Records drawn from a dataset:
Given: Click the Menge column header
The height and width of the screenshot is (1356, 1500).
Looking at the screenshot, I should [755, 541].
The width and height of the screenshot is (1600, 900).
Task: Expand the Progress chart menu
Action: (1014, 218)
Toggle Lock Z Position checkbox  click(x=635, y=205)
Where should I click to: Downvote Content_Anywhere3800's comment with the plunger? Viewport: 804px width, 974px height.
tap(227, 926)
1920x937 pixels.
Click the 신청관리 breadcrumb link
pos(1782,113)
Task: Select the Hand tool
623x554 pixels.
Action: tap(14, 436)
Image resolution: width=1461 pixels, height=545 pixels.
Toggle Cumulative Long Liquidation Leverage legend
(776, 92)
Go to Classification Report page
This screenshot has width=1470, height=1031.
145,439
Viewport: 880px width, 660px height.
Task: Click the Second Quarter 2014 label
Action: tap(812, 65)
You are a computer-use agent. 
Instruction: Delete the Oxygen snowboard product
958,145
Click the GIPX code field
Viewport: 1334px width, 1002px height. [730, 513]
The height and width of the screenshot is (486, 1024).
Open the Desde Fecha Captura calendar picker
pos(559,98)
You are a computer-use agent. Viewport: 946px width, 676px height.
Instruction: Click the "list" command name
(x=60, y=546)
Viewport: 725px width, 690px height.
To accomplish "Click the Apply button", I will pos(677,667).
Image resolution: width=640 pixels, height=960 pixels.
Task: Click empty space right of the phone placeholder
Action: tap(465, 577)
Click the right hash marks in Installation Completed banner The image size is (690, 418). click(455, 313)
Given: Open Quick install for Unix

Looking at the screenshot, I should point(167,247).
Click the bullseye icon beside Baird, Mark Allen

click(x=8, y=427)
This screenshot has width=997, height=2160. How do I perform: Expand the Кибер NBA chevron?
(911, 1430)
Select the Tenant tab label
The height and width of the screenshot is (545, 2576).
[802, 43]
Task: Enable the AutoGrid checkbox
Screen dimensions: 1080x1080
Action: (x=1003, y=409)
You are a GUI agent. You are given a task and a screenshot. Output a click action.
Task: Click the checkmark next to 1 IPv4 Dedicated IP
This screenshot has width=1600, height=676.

## TRY IT
Would you transcribe the entries above exactly as they appear?

## ANSWER SPACE
Given: Click the Menge column header
The height and width of the screenshot is (1356, 1500).
Looking at the screenshot, I should [755, 541].
The width and height of the screenshot is (1600, 900).
Task: Expand the Progress chart menu
Action: (1014, 218)
Toggle Lock Z Position checkbox  click(x=635, y=205)
Where should I click to: Downvote Content_Anywhere3800's comment with the plunger? Viewport: 804px width, 974px height.
tap(227, 926)
1920x937 pixels.
Click the 신청관리 breadcrumb link
pos(1782,113)
Task: Select the Hand tool
623x554 pixels.
Action: tap(14, 436)
Image resolution: width=1461 pixels, height=545 pixels.
Toggle Cumulative Long Liquidation Leverage legend
(776, 92)
Go to Classification Report page
This screenshot has width=1470, height=1031.
145,439
Viewport: 880px width, 660px height.
Task: Click the Second Quarter 2014 label
Action: tap(812, 65)
You are a computer-use agent. 
Instruction: Delete the Oxygen snowboard product
958,145
Click the GIPX code field
Viewport: 1334px width, 1002px height. [730, 513]
The height and width of the screenshot is (486, 1024).
Open the Desde Fecha Captura calendar picker
pos(559,98)
You are a computer-use agent. Viewport: 946px width, 676px height.
Instruction: Click the "list" command name
(x=60, y=546)
Viewport: 725px width, 690px height.
To accomplish "Click the Apply button", I will pos(677,667).
Image resolution: width=640 pixels, height=960 pixels.
Task: Click empty space right of the phone placeholder
Action: tap(465, 577)
Click the right hash marks in Installation Completed banner The image size is (690, 418). click(455, 313)
Given: Open Quick install for Unix

Looking at the screenshot, I should point(167,247).
Click the bullseye icon beside Baird, Mark Allen

click(x=8, y=427)
This screenshot has width=997, height=2160. How do I perform: Expand the Кибер NBA chevron?
(911, 1430)
Select the Tenant tab label
The height and width of the screenshot is (545, 2576).
[802, 43]
Task: Enable the AutoGrid checkbox
Screen dimensions: 1080x1080
Action: (x=1003, y=409)
You are a GUI agent. You are given a task and a screenshot. Output a click action.
Task: Click the checkmark next to 1 IPv4 Dedicated IP
This screenshot has width=1600, height=676.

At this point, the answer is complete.